Aside from compositional changes in the microbiome that are associated with captivity, as has been the focus of previous studies17,18, we examined whether these shifts are driven by the expansion or loss of endogenous wild-ape strains or by colonization by human strains. When captive individuals possess bacterial genera that are common in humans but absent from wild populations17, it is most likely that the human-associated strains were acquired while in captivity. However, assessing bacteria at this taxonomic rank provides little information about their source and transmission. By examining variation at finer taxonomic levels, i.e., individual ASVs, we found that captive apes typically harbor human-restricted strains, which have excluded or replaced wild-ape restricted strains of the same genus (e.g., Prevotella and Treponema). That taxa exhibiting the greatest increases in relative abundance in captive apes are derived from humans may indicate that the human-restricted strains are better adapted to the domesticated gut conditions and diet of captive apes. An alternate explanation is that these strains are encountered more regularly by both humans and captive apes based on shared geography. Other such cases of strain displacement have previously been reported37,38; for example, certain strains of Prevotella have a greater capacity for complex carbohydrate metabolism in humans with a vegan diet32.

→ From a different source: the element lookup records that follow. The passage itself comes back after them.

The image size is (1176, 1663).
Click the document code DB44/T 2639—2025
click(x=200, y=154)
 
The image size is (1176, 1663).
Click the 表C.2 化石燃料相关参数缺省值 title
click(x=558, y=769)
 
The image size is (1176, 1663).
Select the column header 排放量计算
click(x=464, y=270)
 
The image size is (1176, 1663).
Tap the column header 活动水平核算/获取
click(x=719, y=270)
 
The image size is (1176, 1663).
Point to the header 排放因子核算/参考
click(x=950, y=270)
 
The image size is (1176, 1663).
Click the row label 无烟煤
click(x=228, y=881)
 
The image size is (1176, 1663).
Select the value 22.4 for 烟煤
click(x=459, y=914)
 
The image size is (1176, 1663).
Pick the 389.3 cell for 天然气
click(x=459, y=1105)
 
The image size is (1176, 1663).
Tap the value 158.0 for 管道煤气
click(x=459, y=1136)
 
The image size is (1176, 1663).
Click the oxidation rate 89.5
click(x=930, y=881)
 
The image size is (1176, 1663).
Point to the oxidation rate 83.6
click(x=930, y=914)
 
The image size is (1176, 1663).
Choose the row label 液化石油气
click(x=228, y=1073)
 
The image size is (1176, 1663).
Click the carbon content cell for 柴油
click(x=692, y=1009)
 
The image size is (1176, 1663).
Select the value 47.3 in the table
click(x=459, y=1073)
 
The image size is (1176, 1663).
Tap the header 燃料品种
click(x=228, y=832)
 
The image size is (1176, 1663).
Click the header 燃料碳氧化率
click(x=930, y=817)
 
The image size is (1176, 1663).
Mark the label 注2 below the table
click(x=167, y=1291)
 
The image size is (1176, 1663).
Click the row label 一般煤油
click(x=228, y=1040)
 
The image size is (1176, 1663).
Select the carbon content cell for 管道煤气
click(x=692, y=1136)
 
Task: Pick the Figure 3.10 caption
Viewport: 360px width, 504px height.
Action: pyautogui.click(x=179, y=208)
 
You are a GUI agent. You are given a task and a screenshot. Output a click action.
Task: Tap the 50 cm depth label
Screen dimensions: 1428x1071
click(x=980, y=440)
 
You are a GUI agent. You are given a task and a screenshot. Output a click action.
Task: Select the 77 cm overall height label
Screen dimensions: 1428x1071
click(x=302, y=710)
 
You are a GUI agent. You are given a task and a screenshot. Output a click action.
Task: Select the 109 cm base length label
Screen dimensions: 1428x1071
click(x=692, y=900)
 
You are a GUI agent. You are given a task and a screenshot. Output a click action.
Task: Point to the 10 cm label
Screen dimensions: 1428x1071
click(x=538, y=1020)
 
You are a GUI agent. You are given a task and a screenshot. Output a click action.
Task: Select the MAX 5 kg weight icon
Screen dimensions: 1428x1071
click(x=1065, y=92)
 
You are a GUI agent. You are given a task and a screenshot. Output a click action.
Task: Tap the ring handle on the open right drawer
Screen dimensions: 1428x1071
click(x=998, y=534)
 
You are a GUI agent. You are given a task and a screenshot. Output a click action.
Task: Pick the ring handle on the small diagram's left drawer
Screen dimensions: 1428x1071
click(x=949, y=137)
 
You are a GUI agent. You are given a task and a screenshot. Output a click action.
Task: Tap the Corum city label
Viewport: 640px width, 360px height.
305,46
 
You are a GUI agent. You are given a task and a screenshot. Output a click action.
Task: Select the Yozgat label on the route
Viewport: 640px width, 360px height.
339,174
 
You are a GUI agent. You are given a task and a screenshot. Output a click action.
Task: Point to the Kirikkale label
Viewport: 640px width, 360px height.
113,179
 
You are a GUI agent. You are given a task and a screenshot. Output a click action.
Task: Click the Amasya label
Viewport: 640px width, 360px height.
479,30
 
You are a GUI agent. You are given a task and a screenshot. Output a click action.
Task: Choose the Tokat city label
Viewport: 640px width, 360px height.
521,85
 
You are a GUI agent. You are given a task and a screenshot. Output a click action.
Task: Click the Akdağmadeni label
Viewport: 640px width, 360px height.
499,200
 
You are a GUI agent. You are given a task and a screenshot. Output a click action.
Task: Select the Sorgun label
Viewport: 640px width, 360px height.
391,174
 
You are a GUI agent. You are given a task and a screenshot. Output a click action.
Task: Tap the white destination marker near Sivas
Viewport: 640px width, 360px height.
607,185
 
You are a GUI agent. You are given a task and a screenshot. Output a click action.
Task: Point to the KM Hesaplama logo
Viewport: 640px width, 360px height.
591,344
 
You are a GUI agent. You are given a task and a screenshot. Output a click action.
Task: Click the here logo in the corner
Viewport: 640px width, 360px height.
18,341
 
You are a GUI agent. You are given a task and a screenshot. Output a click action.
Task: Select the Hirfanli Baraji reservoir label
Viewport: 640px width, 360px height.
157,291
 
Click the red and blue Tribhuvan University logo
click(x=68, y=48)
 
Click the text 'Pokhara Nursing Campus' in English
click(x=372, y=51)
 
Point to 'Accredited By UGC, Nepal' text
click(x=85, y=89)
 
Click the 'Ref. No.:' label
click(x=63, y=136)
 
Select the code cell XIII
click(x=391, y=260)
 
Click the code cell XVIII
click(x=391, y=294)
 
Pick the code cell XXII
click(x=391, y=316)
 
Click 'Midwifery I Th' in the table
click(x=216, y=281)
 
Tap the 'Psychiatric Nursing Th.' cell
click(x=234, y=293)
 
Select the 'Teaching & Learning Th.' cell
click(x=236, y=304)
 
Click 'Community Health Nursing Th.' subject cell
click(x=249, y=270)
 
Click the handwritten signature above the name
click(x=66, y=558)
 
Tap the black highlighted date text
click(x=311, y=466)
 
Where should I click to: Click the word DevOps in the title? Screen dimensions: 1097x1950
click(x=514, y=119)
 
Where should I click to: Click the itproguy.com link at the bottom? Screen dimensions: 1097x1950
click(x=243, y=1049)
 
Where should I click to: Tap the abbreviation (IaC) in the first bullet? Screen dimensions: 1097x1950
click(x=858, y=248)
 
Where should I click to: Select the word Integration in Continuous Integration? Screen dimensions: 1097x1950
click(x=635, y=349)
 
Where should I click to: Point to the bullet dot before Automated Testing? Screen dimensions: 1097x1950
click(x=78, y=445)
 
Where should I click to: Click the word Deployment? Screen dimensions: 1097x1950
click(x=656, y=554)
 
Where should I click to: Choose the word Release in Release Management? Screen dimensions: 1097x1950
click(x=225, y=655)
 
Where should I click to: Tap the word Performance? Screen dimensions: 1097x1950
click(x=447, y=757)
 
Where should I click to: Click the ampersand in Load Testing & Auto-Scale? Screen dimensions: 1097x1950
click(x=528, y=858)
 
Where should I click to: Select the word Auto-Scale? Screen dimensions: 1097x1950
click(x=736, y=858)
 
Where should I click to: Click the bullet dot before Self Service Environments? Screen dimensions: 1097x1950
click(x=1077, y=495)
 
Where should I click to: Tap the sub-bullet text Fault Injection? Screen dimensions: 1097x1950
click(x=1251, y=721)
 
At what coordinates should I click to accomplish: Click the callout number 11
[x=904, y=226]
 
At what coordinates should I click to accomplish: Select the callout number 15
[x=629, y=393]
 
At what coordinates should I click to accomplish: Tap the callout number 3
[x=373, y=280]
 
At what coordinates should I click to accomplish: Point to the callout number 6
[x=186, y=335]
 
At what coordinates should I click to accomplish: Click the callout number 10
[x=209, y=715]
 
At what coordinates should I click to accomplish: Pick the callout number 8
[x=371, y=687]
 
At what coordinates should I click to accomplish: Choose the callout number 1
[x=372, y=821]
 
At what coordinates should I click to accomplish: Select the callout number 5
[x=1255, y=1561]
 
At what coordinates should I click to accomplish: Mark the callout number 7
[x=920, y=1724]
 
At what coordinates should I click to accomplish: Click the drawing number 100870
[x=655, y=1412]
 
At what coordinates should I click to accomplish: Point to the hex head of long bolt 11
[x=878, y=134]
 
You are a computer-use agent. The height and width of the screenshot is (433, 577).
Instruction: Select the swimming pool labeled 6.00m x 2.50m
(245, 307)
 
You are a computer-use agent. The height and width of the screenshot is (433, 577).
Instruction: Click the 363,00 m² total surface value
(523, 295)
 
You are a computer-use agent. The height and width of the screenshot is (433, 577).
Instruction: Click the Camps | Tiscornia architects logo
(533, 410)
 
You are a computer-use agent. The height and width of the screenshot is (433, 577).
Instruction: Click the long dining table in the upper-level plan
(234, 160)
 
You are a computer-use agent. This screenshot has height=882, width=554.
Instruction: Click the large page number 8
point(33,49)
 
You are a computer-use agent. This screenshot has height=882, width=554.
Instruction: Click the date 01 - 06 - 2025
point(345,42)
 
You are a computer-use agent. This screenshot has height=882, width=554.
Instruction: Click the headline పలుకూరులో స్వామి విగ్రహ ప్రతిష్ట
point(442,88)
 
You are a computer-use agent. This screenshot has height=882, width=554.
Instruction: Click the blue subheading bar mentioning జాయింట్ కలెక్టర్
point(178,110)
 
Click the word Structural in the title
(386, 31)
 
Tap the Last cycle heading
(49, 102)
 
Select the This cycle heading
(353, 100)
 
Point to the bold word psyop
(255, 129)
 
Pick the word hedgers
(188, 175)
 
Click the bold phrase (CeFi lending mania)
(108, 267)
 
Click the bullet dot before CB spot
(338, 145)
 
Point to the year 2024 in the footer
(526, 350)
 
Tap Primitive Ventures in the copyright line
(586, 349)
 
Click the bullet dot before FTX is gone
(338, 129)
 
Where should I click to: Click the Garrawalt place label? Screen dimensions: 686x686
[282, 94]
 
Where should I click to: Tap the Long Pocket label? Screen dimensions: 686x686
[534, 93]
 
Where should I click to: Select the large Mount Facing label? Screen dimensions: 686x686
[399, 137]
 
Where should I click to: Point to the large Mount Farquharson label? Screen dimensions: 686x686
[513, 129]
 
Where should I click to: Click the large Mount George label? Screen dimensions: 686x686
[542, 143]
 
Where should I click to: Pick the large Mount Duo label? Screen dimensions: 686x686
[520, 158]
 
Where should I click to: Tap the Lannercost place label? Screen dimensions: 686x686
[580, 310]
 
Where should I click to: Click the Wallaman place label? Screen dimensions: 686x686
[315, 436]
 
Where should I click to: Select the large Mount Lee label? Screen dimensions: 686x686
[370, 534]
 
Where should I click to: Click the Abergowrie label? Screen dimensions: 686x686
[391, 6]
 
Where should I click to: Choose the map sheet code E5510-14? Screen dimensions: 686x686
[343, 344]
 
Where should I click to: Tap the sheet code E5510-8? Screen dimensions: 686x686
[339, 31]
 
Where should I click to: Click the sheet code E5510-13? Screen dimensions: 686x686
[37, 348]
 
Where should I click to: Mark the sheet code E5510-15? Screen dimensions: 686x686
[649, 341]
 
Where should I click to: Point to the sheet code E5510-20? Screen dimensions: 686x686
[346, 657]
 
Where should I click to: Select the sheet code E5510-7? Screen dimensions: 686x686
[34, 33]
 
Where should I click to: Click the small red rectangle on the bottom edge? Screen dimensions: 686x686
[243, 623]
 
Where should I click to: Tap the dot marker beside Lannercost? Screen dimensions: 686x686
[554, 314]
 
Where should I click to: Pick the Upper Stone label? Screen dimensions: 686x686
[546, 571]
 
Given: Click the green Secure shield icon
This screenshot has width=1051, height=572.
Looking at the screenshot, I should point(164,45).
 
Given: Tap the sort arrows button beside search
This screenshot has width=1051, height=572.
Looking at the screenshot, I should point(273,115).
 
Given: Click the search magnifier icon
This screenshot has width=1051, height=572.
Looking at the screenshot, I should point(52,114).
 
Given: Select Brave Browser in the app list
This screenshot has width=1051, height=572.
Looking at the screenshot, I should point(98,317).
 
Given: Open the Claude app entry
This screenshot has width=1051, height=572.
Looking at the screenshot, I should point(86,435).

The loss of wild-ape host-restricted strains by captive apes in multiple locations, including those strains belonging to lineages previously identified as co-diversifying with their great ape hosts, indicates that host-strain restriction and transmission do not readily persist in captivity. Because the majority of apes included in this study were born in captivity and their source populations not sampled, we cannot trace the specific wild-ape host-restricted strains that have been lost. However, we can assume that those bacterial lineages that typically colonize and diversify with all great ape species would have been present in the ancestors of captive apes, and their loss, exclusion, or displacement could result from the dietary and lifestyle changes associated with captivity. Aside from losses in bacterial diversity known to be associated with reduced dietary fiber13,23,39, social contacts influence the maintenance and transmission of bacterial lineages among troop members in the wild40,41, and the limitations imposed by captivity42 could have downstream effects on microbiome diversity.

We identified several new host-restricted lineages of gut bacteria, underscoring the effects of sampling when determining patterns of host restriction and co-diversification between hosts and their microbes. Re-examination of the co-diversified lineages of Bacteroidaceae with increased sampling yielded several additional lineages that disrupted the co-diversification pattern originally reported in Moeller et al.5. These new bacterial lineages were by-and-large restricted to individual host species, but their phylogenetic relationships were not fully consistent with the branching order of their hosts. Therefore, the co-diversification patterns reported by Moeller et al.5 probably reflect bacterial lineages that arose and diversified in geographically isolated host species, thereby producing host-restricted clades. But there being only 3–4 host species of great apes, the topology of select subtrees of host-restricted clades may, by chance, resemble that of the host phylogeny. We applied a randomized host phylogeny to show that in cases in which there are many closely related ASVs restricted to different host species, it is easy to generate a false positive co-diversification result. Therefore, we advise caution about using these statistical tests used to infer co-diversification between mammals and their microbiome constituents: While these tests can handle multiple associations between host and symbiont, there are not designed or tested with the very large number of associations present in host-microbiome relationships.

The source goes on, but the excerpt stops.